::: TEXTO PROPORCIONADO :::

12 junio, 2021

Lápiz con punta


La imagen tradicional de un político peruano en tiempos de campaña era llegar a las provincias a lomo de bestia. Eran tiempos en que el país no tenía carreteras asfaltadas y las provincias vivían aisladas. El político llegaba, levantaba un estrado en la plaza y propalaba un discurso. 

 

Con el tiempo, y con la llegada de la radio y la televisión, los mítines fueron cada vez más preparados para los medios que para la gente. Empezaron a llegar los grupos de música y artistas. El mitin político se convirtió en un show artístico y el político en un showman que bailaba y cantaba para deleite de la masa.

 

La explosión de las redes y el sometimiento de la política al marketing hicieron que empezáramos a vislumbrar una política 2.0, profesional, científica, con herramientas estadísticas y psicológicas para medir la voluntad popular y sintonizar con sus emociones.

:::

## INDICACIÓN 1
Según el texto sobre las campañas políticas en el Perú, ¿de qué manera llegaba tradicionalmente un político a las provincias?
## INDICACIÓN 2
De acuerdo con el texto sobre las campañas políticas en el Perú, ¿qué hizo que se empezara a vislumbrar una política 2.0?
## INDICACIÓN 3
Transcribe el fragmento del texto sobre las campañas políticas en el Perú que comienza en "Lápiz con punta" y termina en "con sus emociones.".

::: SECCIÓN DE DATOS :::

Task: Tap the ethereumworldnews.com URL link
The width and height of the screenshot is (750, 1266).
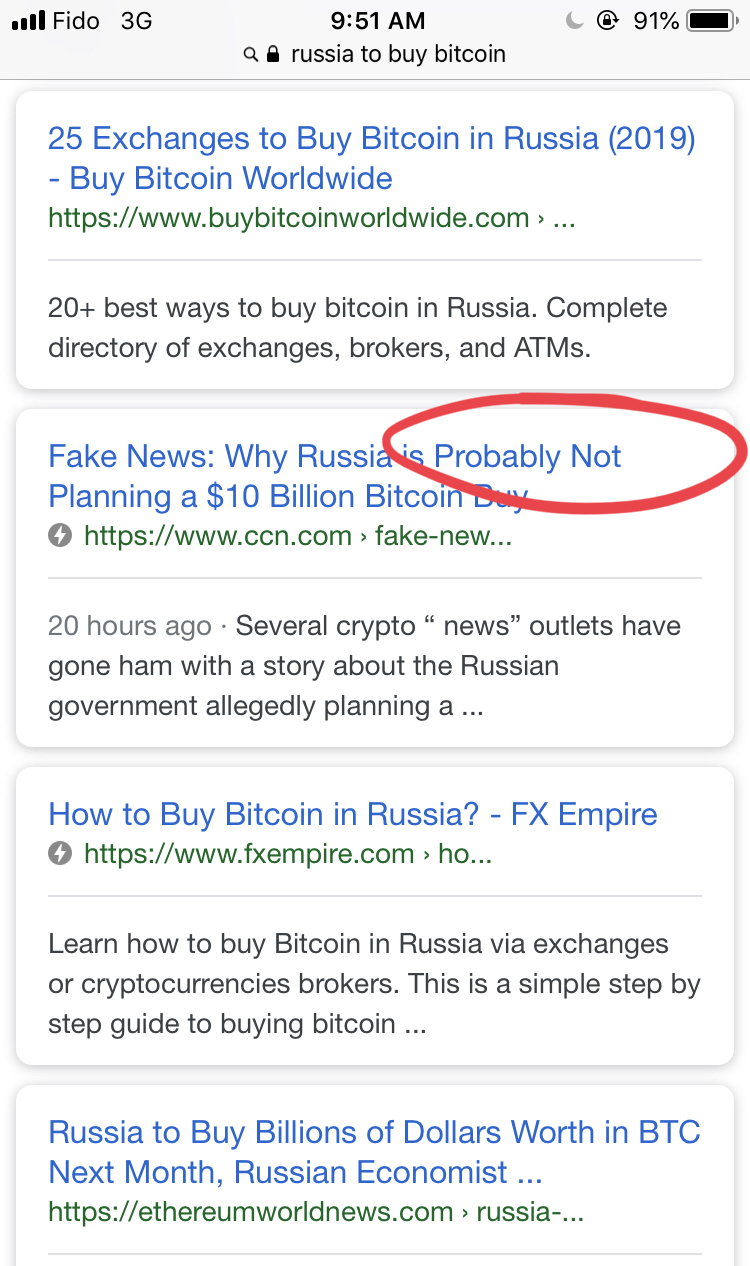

:::

## RESULTADO FINAL 1
Llegaba a lomo de bestia.

## RESULTADO FINAL 2
La explosión de las redes y el sometimiento de la política al marketing hicieron que se empezara a vislumbrar una política 2.0. Esa política es profesional y científica, y usa herramientas estadísticas y psicológicas para medir la voluntad popular y sintonizar con sus emociones.

## RESULTADO FINAL 3
Lápiz con punta


La imagen tradicional de un político peruano en tiempos de campaña era llegar a las provincias a lomo de bestia. Eran tiempos en que el país no tenía carreteras asfaltadas y las provincias vivían aisladas. El político llegaba, levantaba un estrado en la plaza y propalaba un discurso. 

 

Con el tiempo, y con la llegada de la radio y la televisión, los mítines fueron cada vez más preparados para los medios que para la gente. Empezaron a llegar los grupos de música y artistas. El mitin político se convirtió en un show artístico y el político en un showman que bailaba y cantaba para deleite de la masa.

 

La explosión de las redes y el sometimiento de la política al marketing hicieron que empezáramos a vislumbrar una política 2.0, profesional, científica, con herramientas estadísticas y psicológicas para medir la voluntad popular y sintonizar con sus emociones.